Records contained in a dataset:
▽

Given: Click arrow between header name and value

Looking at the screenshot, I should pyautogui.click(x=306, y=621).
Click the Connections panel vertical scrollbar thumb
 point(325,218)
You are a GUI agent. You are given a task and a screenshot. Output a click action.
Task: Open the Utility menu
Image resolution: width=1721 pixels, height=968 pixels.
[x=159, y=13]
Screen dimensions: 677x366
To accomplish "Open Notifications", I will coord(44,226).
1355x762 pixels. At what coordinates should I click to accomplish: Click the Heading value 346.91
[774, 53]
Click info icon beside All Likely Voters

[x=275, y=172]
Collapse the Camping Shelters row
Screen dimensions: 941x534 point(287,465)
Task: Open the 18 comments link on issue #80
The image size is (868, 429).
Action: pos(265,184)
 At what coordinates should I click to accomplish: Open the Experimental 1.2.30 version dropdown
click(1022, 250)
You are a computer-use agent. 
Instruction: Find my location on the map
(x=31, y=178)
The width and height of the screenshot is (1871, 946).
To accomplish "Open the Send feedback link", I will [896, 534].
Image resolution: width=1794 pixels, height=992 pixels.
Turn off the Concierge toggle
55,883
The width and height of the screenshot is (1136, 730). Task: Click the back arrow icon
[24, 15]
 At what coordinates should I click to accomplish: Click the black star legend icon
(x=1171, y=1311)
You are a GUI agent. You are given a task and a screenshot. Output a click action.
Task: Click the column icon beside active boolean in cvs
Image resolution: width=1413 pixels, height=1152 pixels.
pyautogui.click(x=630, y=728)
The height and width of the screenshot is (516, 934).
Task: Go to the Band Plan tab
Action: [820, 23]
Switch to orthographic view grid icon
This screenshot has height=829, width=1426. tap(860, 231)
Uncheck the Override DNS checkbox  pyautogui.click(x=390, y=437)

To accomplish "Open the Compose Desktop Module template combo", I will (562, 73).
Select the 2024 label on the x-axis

△

- [Work task]: Could you retype every record above exactly as it appears?

- [Response to this task]:
Given: Click arrow between header name and value

Looking at the screenshot, I should pyautogui.click(x=306, y=621).
Click the Connections panel vertical scrollbar thumb
 point(325,218)
You are a GUI agent. You are given a task and a screenshot. Output a click action.
Task: Open the Utility menu
Image resolution: width=1721 pixels, height=968 pixels.
[x=159, y=13]
Screen dimensions: 677x366
To accomplish "Open Notifications", I will coord(44,226).
1355x762 pixels. At what coordinates should I click to accomplish: Click the Heading value 346.91
[774, 53]
Click info icon beside All Likely Voters

[x=275, y=172]
Collapse the Camping Shelters row
Screen dimensions: 941x534 point(287,465)
Task: Open the 18 comments link on issue #80
The image size is (868, 429).
Action: pos(265,184)
 At what coordinates should I click to accomplish: Open the Experimental 1.2.30 version dropdown
click(1022, 250)
You are a computer-use agent. 
Instruction: Find my location on the map
(x=31, y=178)
The width and height of the screenshot is (1871, 946).
To accomplish "Open the Send feedback link", I will [896, 534].
Image resolution: width=1794 pixels, height=992 pixels.
Turn off the Concierge toggle
55,883
The width and height of the screenshot is (1136, 730). Task: Click the back arrow icon
[24, 15]
 At what coordinates should I click to accomplish: Click the black star legend icon
(x=1171, y=1311)
You are a GUI agent. You are given a task and a screenshot. Output a click action.
Task: Click the column icon beside active boolean in cvs
Image resolution: width=1413 pixels, height=1152 pixels.
pyautogui.click(x=630, y=728)
The height and width of the screenshot is (516, 934).
Task: Go to the Band Plan tab
Action: [820, 23]
Switch to orthographic view grid icon
This screenshot has height=829, width=1426. tap(860, 231)
Uncheck the Override DNS checkbox  pyautogui.click(x=390, y=437)

To accomplish "Open the Compose Desktop Module template combo", I will (562, 73).
Select the 2024 label on the x-axis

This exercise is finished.